Just wanted to give you guys an update from my graduation vacation over here in savannah. 5-5 we left the docks and hit a navy tower to load up with bait. Got to the next tower and the cobia were everywhere on top. Ended up with 4 cobia, 1 scamp 2 gags some amber jack and vermillion This is the first time i have gotten to try my new go pro hope you guys like the video!

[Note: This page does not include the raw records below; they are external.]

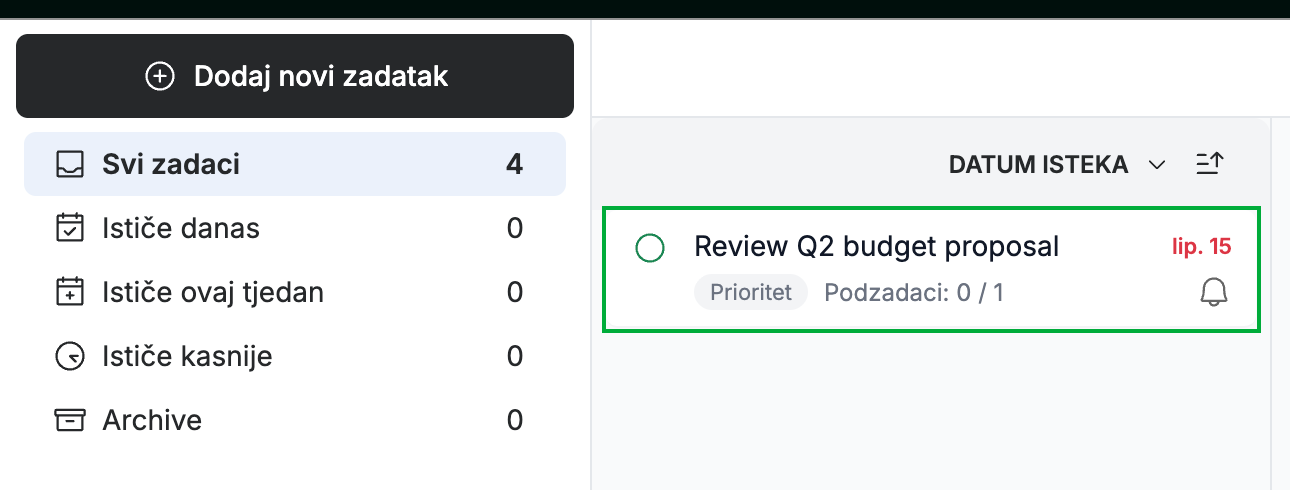Click the calendar-plus icon for Ističe ovaj tjedan
The image size is (1290, 490).
coord(69,292)
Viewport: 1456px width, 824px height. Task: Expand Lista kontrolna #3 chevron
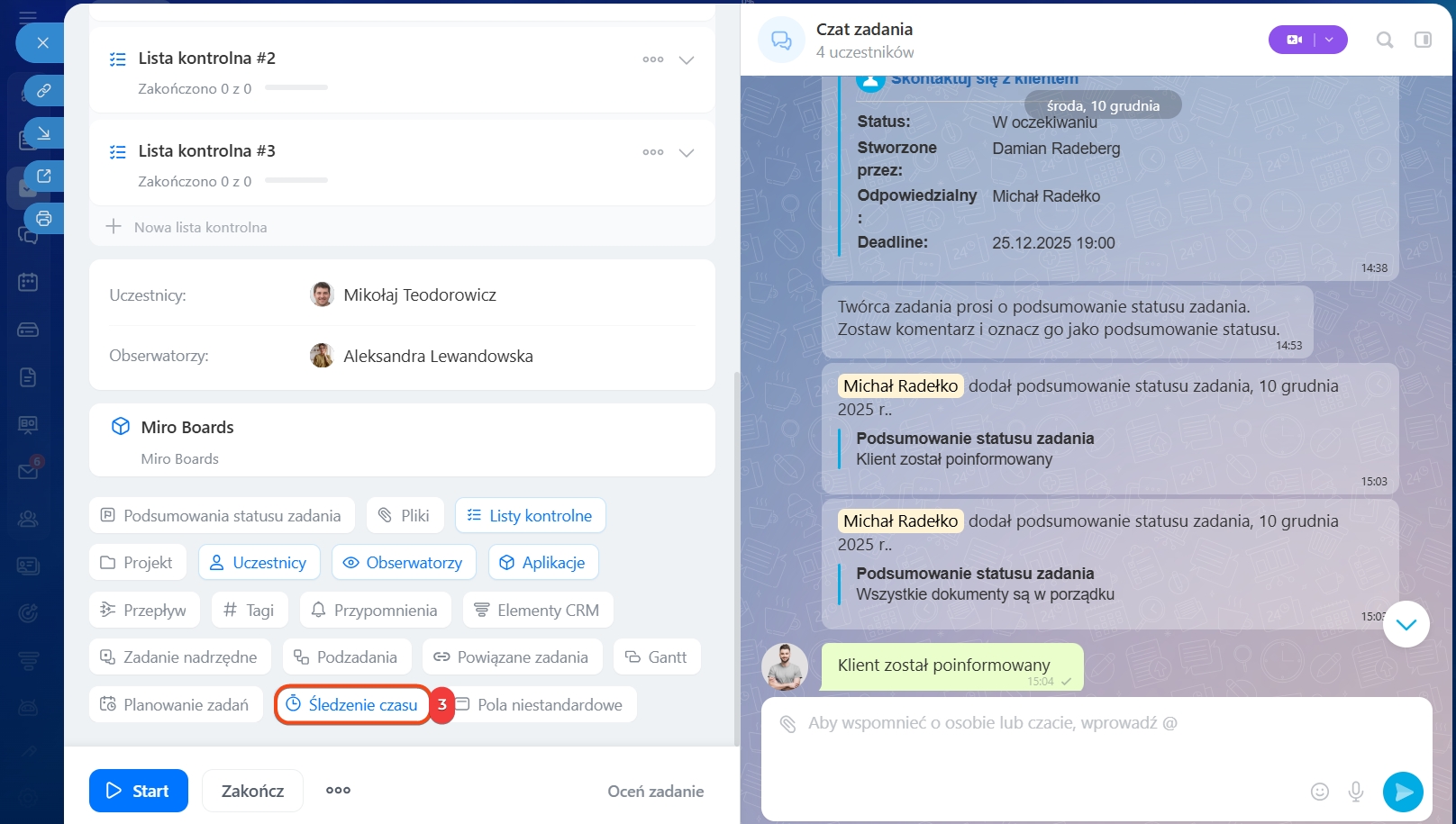tap(687, 153)
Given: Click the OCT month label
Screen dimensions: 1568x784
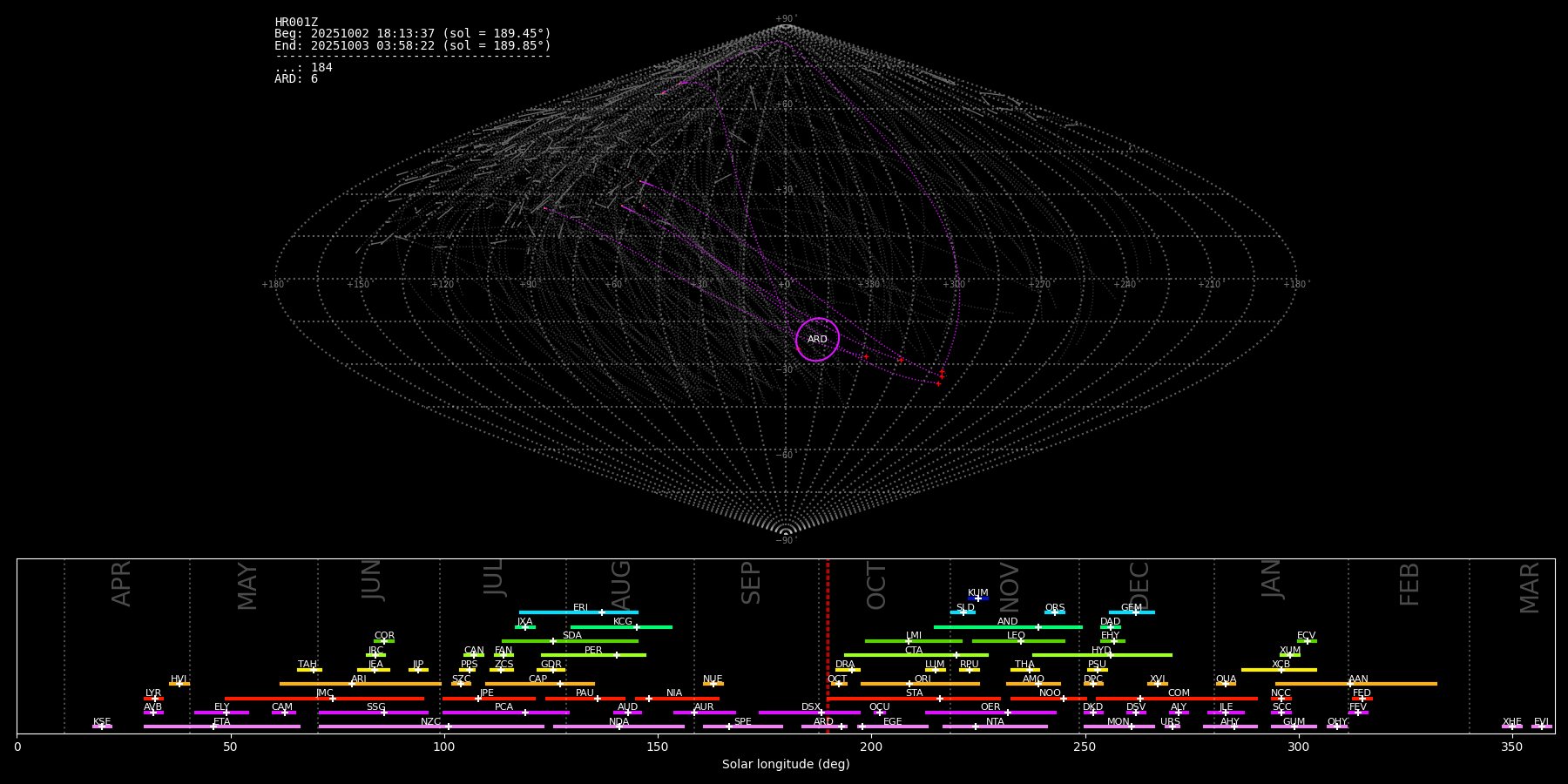Looking at the screenshot, I should (876, 585).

http://www.youtube.com/watch?v=WaYhmMec_uY&feature=youtu.be


----------



## Firedawg (Feb 28, 2008)

Looks like a good time out there, Congrats!!!!


----------



## Ocean Master (May 20, 2008)

That's the way to do it..!!


----------



## afogg (Dec 11, 2011)

Nice Haul, i miss shooting over there


----------



## Last Drop (Oct 3, 2007)

Sweet video and nice haul!!


----------



## kandv2000 (May 10, 2012)

Great Time!


----------



## devinsdad (Mar 31, 2010)

Awesome video and some very clear water. How far did you guys have to run to get to that color?


----------



## MillerTime (Jul 6, 2011)

Sweet video. Looks like an awesome day.


----------



## Cape_Horn_24 (Feb 8, 2010)

Hey thanks guys for the comments! We were about 60 miles out, the water is so clear out there and in the video you can't really tell but the towered is absolutly covered with life its like being in a giant aquarium!!


----------



## Gamefish27 (Nov 13, 2009)

rock on...


----------



## KingMackKiller (May 17, 2012)

Nice Video!


----------



## lobsterman (Sep 30, 2007)

Good job Chris and the gang.


----------



## Christo' (May 19, 2012)

Dude, that video rocks. It couldn't have been mixed down any better. That took some time. Awesome.


----------



## buckeye83 (Nov 19, 2008)

Awesome video! How deep were you diving?


----------



## DAWGONIT (Jan 16, 2009)

Those are some GOOD eats there!


----------



## Cape_Horn_24 (Feb 8, 2010)

Thanks for all the compliments fellas, the mangroves were about 50 feet down and the cobia were right on top of the water they would basically swim up as soon as someone jumped in. The last cobia of the day, the one the guy in the blue is picking up was caught on the bottom at 120 feet, also the biggest fish at 45#


----------